3 min read

Sols 3851-3852: Slippery Science

This image showing lumpy rock formations on the Mars surface was taken by Mast Camera (Mastcam) onboard NASA's Mars rover Curiosity on Sol 3846.
This image was taken by Mast Camera (Mastcam) onboard NASA's Mars rover Curiosity on Sol 3846.
NASA/JPL-Caltech/MSSS.

Earth planning date: Monday, June 5, 2023

There’s a special sort of hopeful-nervousness I feel on a weekend with a challenging drive. It's how I felt this last weekend, waiting for our rover to try and execute the 11 meter drive that was supposed to get us off a large rock precluding any arm activities over the weekend. Well, we did get off the rock (yay!) but our wheels still slipped in the surrounding sand and ended the drive early in approximately the same place as Friday (see our new orientation to the large rock). A dissatisfying outcome, but still progress as we continue to chug uphill through the slippery sand and boulders.

One happy surprise after such an outcome was the ability to use our arm, unlike last Friday. The APXS and MAHLI teams quickly decided to target a spot on the laminated bedrock in front of us for DRT and named it “Aporema.” The RPs were able to approve Aporema for DRT, APXS, and MAHLI activities rather quickly and the GEO team was just as efficient, delivering our plan 30 min early!

For these plans where we drive on the first sol and have early enough handover times (when the plan starts executing), we’re usually able to have two arm backbones “split” around one, midday remote science backbone before driving in the afternoon and taking our post-drive imagery before sunset - which right now is about 17:19 in Gale. So this plan starts ~10:00 with the DRT and following APXS integrations on Aporema, after which the remote science block starts ~11:40 and begins with two Mastcam multispectral stereo frames of the DRT spot and a wheel scuff we made during the weekend drive. ChemCam will then target another laminated bedrock target named “Calafate” for LIBS and Mastcam will document the attempt afterwards. Around ~13:10 in the afternoon the second arm backbone starts with MAHLI images of the DRT/APXS spot from 20cm, 5cm, and 1cm away from the target. That means we should get a highest resolution of ~17 µm/pixel (the width of fine/medium silt grains!) for Aporema.

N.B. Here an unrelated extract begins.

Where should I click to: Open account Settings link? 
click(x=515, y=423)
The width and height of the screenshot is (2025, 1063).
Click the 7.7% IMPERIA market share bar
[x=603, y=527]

After our targeted science is complete, the rover will attempt again to drive ~11 meters from this spot and get us in front of a new piece of bedrock for DRT on Wednesday. The post-drive imagery will happen ~15:30 and includes the Navcam full panorama, Hazcam images of the wheels, and a Mastcam medium-resolution mosaic of the workspace in front of the arm. And we could never forget to plan our MARDI image that happens post-sunset to document the terrain under our left-front wheel.

The second sol is much quieter and assumes we’re in a new location. In the blind, Mastcam will target the sun to measure atmospheric opacity and Navcam will target the horizon to capture any changes from dust movement. ChemCam will autonomously target a LIBS spot by finding a bedrock spot that’s far from any rover parts so there’s no collision risk. DAN, RAD, and REMS are taking atmospheric measurements all the while, continuing to characterize the current climate in Gale.